#### What you will do
Only one stretch of the data below is wanted: the lines starting at the one with "Instruction: Click the" and ending at the one with "Open the File", both included, given again exactly.

#### Extracted entries
--*--
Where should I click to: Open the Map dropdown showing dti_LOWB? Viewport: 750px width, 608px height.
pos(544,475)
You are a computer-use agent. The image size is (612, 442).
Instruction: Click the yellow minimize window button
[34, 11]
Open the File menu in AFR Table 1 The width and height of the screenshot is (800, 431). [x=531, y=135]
--*--
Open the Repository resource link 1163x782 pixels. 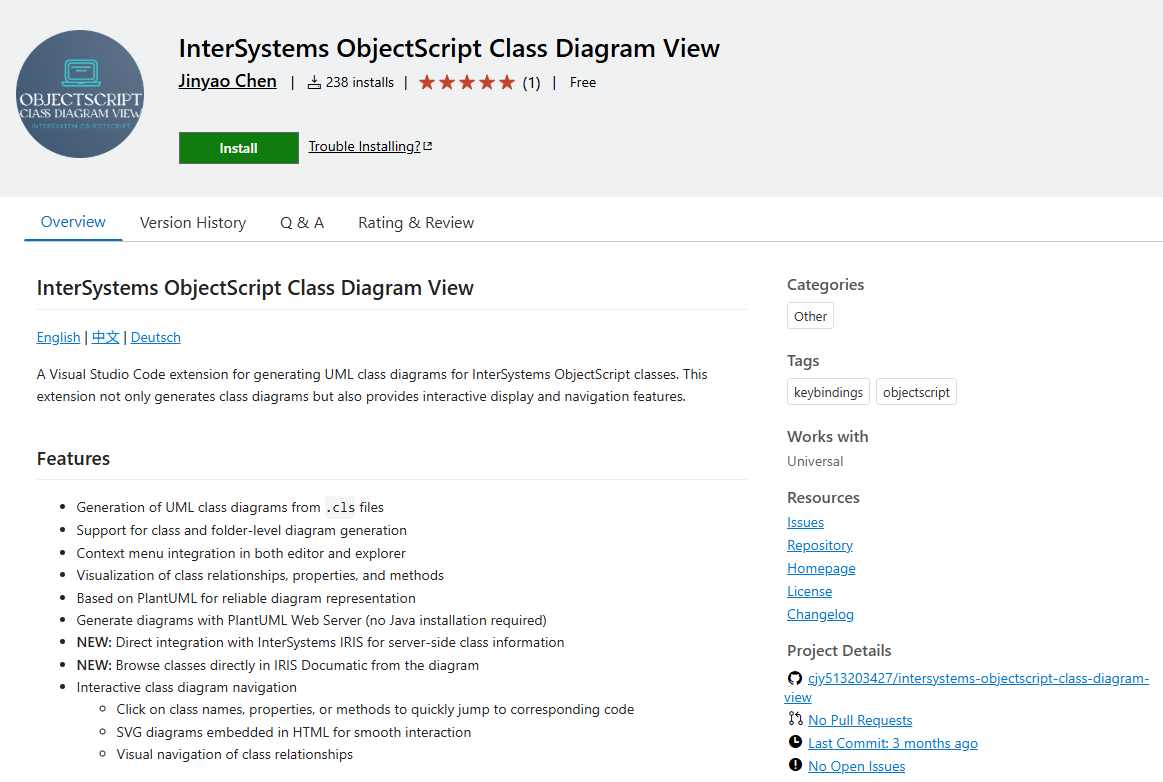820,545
--*--
#### Output for this task
Instruction: Click the yellow minimize window button
[34, 11]
Open the File menu in AFR Table 1 The width and height of the screenshot is (800, 431). [x=531, y=135]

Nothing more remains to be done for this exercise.